Khabor Wala Desk
Published: 24th September 2025, 6:17 AM
Although he actively denies it, one name is increasingly mentioned as a potential successor to convicted former president Jair Bolsonaro at the helm of Brazil’s right-wing politics: Sao Paulo Governor Tarcisio de Freitas.
With Bolsonaro, 70, preoccupied with appealing a 27-year prison sentence for plotting a failed coup, Brazil’s significant conservative electorate is moving toward the 2026 presidential elections without a clear champion.
| Attribute | Details |
| Name | Tarcisio de Freitas |
| Age | 50 |
| Place of Birth | Rio de Janeiro |
| Current Position | Governor of Sao Paulo (since 2022) |
| Education | Military academy, Rio de Janeiro |
| Military Service | Retired as Captain at 33 |
| Previous Roles | National Director of Infrastructure & Transport under Dilma Rousseff; Minister of Infrastructure under Bolsonaro |
| Political Orientation | Traditional conservative, technocrat |
| Public Image | Polished, pragmatic, competent, approachable yet forceful at podium |
A former army engineer and Bolsonaro government minister, Freitas governs Sao Paulo, a state of 46 million people and an economic powerhouse with a GDP comparable to Belgium or Sweden.
Polls suggest Freitas is the most likely candidate to challenge leftist President Luiz Inacio Lula da Silva. However, he appears uneasy about being seen as Bolsonaro’s heir.
“Jair Bolsonaro is our greatest political leader,” Freitas has stated, while expectations remain high that Bolsonaro will appoint a successor. Other potential successors include Michelle Bolsonaro, his wife, or Senator Flavio Bolsonaro, his son.
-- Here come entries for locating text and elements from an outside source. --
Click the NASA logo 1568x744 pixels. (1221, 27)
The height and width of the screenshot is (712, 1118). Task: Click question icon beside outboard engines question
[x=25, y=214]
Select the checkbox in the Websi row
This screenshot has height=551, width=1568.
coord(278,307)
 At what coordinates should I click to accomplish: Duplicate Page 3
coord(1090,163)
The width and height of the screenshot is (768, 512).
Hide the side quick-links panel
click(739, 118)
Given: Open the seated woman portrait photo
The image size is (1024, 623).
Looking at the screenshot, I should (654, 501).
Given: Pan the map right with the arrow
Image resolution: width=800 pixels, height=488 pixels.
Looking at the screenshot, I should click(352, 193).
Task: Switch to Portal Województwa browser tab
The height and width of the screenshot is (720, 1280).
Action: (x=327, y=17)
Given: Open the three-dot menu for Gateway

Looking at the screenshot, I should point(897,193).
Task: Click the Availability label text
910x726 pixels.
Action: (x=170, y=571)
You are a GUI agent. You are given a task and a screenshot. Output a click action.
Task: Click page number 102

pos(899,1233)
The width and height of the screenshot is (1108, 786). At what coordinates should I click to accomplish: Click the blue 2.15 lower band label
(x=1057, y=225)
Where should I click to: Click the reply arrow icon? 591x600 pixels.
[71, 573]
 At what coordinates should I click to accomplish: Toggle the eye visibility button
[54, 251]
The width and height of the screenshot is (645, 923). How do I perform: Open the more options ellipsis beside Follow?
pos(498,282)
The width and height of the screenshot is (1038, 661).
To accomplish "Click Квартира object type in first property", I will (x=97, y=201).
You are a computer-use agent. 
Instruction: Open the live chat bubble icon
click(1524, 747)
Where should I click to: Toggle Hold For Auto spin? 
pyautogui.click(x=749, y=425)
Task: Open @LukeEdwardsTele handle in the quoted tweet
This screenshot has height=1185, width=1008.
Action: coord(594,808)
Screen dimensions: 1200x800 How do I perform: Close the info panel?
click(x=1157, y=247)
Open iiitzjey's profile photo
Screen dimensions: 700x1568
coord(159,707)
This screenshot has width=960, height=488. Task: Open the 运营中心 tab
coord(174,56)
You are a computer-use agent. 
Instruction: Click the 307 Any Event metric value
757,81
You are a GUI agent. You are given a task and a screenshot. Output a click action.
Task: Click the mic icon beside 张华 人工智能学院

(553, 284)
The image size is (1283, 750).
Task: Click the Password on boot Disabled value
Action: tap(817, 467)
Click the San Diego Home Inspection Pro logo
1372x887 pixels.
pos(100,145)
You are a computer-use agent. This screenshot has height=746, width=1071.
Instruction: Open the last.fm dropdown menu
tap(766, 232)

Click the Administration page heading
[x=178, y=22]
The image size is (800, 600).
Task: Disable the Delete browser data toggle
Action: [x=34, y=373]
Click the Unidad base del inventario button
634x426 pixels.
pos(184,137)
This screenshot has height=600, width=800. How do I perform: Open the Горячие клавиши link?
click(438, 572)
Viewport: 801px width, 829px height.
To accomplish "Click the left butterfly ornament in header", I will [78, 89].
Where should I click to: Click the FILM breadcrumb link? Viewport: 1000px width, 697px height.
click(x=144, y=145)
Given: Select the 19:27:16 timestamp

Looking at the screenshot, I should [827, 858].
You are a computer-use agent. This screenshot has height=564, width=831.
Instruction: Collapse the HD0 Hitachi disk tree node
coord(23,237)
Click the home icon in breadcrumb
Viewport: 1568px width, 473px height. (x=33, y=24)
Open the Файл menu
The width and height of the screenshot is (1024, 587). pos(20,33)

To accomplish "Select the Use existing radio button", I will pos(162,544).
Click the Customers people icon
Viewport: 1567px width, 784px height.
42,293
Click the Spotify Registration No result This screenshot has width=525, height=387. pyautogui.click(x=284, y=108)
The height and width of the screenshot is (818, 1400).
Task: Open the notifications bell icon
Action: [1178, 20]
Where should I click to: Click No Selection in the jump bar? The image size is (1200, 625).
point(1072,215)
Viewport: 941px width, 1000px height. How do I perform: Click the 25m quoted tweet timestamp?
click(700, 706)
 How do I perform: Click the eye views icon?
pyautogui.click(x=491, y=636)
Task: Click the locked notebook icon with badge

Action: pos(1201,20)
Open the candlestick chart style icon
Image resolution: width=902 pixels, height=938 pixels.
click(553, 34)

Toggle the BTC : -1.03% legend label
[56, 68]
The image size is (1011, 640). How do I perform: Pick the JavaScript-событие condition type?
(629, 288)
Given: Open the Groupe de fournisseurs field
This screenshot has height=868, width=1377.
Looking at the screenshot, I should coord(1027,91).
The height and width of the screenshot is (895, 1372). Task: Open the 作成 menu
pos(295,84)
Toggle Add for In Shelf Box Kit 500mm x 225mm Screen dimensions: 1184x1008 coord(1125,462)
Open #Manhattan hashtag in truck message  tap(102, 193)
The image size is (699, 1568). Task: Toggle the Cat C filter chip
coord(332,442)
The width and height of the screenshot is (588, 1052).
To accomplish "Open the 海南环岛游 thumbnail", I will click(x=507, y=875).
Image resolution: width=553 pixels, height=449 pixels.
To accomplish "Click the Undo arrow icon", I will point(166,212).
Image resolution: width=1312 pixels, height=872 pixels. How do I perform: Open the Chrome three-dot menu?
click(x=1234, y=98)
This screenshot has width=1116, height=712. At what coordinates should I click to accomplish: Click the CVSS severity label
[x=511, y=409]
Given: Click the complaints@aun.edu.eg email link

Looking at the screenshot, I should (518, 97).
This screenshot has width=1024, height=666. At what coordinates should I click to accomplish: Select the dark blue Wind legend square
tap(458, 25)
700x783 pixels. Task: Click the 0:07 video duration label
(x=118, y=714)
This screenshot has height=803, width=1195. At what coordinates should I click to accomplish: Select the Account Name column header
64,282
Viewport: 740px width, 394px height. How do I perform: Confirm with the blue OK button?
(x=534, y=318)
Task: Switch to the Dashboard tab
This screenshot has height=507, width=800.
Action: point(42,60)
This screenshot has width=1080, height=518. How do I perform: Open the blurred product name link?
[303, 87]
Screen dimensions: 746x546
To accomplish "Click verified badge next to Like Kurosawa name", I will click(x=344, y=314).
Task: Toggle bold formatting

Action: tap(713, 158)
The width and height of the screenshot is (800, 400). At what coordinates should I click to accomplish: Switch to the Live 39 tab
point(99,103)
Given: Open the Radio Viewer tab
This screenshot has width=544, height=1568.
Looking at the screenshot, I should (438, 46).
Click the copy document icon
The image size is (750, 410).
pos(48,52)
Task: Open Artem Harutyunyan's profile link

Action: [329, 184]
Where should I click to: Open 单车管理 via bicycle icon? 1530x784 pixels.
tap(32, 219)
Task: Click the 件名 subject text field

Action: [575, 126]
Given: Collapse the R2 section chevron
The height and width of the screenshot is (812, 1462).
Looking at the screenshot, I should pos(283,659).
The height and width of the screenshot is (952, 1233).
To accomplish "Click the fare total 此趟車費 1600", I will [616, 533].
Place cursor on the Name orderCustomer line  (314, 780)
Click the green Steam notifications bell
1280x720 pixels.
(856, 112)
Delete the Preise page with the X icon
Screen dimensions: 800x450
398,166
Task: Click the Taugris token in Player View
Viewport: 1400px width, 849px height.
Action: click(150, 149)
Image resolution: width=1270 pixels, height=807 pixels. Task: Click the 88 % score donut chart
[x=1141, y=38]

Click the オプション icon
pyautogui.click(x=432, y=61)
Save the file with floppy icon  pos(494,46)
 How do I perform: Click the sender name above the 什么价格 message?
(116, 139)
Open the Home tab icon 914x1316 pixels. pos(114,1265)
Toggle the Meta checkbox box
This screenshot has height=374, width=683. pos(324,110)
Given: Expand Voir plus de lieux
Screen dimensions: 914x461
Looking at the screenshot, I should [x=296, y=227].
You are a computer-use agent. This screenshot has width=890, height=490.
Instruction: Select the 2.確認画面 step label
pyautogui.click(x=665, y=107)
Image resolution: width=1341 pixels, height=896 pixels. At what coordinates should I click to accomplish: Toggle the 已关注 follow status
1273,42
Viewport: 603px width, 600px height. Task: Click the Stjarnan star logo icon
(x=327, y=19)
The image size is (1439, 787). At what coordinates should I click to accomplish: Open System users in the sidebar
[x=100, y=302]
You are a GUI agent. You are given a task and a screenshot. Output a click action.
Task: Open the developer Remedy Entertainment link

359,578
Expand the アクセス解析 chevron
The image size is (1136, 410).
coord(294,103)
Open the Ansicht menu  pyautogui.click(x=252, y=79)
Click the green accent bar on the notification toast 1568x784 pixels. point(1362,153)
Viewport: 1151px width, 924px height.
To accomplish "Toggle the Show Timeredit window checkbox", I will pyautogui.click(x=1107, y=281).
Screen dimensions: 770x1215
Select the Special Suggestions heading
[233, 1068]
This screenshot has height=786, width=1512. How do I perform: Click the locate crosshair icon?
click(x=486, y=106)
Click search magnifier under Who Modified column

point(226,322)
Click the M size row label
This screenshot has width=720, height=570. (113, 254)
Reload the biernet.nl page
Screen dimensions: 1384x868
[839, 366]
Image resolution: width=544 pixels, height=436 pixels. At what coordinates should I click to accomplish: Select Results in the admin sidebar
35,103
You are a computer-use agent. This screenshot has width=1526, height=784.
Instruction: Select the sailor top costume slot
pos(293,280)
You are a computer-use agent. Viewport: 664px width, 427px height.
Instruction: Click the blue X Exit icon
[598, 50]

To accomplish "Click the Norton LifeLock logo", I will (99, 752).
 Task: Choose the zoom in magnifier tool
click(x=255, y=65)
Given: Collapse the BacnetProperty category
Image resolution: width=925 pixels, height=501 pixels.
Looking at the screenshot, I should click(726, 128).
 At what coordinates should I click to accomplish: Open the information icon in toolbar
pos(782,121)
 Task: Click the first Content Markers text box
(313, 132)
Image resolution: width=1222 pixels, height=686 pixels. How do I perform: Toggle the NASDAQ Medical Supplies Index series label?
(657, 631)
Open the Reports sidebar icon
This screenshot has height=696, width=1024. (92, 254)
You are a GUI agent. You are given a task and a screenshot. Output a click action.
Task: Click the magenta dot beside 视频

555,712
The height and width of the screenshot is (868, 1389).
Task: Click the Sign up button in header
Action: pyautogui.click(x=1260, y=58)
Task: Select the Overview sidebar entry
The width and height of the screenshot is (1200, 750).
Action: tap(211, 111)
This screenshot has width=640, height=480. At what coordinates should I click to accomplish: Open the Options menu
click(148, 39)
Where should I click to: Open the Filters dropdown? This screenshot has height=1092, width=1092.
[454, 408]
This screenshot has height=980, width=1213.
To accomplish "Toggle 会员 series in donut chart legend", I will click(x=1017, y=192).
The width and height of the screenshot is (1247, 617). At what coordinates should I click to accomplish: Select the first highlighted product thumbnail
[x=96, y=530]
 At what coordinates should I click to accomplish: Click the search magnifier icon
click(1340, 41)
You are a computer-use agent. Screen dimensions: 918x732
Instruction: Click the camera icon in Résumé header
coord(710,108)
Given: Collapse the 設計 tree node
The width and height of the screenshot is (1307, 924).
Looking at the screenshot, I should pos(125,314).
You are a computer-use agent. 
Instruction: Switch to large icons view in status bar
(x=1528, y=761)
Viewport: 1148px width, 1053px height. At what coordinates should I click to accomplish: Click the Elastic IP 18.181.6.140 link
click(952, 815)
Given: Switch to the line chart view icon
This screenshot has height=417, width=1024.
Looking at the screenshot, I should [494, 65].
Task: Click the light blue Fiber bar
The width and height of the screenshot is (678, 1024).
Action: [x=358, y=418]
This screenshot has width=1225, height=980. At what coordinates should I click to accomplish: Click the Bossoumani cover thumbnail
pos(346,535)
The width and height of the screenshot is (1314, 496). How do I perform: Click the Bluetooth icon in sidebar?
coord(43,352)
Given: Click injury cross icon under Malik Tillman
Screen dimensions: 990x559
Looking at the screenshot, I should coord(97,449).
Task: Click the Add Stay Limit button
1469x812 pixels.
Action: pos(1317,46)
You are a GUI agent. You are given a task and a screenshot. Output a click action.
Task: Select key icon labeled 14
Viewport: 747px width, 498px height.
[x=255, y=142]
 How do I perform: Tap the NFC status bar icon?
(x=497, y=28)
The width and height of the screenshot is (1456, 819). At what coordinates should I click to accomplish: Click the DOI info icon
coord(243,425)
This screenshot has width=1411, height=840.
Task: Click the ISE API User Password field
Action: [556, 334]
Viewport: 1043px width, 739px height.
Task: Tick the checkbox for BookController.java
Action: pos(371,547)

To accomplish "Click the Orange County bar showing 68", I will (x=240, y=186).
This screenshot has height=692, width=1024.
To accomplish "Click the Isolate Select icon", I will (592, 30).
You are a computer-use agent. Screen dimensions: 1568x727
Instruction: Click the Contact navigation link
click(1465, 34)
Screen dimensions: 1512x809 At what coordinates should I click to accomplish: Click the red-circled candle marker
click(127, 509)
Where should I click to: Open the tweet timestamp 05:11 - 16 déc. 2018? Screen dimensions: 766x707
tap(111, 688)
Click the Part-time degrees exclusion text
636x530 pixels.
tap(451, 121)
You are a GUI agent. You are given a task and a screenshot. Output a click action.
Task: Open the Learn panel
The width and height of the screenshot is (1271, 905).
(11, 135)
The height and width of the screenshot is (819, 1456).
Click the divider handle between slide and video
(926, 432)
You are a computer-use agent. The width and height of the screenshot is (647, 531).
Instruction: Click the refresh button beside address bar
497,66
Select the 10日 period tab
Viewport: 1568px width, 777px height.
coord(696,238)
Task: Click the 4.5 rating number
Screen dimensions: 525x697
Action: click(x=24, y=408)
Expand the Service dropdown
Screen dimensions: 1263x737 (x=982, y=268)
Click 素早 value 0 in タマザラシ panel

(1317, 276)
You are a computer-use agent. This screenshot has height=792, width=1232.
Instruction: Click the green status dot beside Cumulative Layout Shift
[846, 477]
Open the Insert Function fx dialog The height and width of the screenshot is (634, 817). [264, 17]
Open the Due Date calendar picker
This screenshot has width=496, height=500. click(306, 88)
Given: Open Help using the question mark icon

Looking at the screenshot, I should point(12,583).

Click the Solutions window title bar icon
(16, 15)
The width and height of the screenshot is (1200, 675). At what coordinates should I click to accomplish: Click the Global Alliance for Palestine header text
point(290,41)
Freitas is more measured and traditional than the far-right Bolsonaro, blending technocratic efficiency with pragmatic leadership. His advisors describe him as “unafraid of taking action.”
“If being pragmatic means finding immediate solutions to people’s problems, I agree with that description,” Freitas told AFP last week.
Polished and poised, with an intense gaze and faint facial scars, Freitas appears approachable in public but becomes forceful on the podium, delivering memorised statistics fluently.
Political scientist Leonardo Paz of the Getulio Vargas Foundation notes: “The establishment sees him as an effective operator who wouldn’t spark the kind of unnecessary controversy Bolsonaro did.”
| Issue | Freitas’ Position / Criticism |
| Economy | Criticises Lula for prioritising ideology over fiscal responsibility; insists on fiscal discipline |
| Amnesty | Supports amnesty for coup-related convicts, including Bolsonaro |
| International Relations | Criticised for failing to condemn US tariffs under Trump |
| Public Security | Oversaw the sharpest rise in police killings in Brazil (61% increase in 2024 vs 3% national decrease) |
| Human Rights | Accused by two NGOs of tacitly tolerating police abuses; responded bluntly: “I don’t care” |
Freitas has defended his approach to governance, emphasising fiscal prudence: “There can be no social justice without fiscal responsibility.”
Under his tenure, Sao Paulo has seen the steepest rise in deaths from police interventions. Between 2023 and 2024, fatalities from police actions jumped 61 percent, while the national average fell by 3 percent.
As Brazil approaches the 2026 elections, Freitas represents a technocratic, pragmatic alternative to Bolsonaro’s fiery far-right style. While his measured approach appeals to the conservative establishment, he must still navigate the radical Bolsonaro base and criticisms from the left over human rights and economic policies.
His polished public persona, technocratic efficiency, and willingness to act suggest he could emerge as a serious contender, quietly positioning himself as a likely heir to Bolsonaro’s political legacy.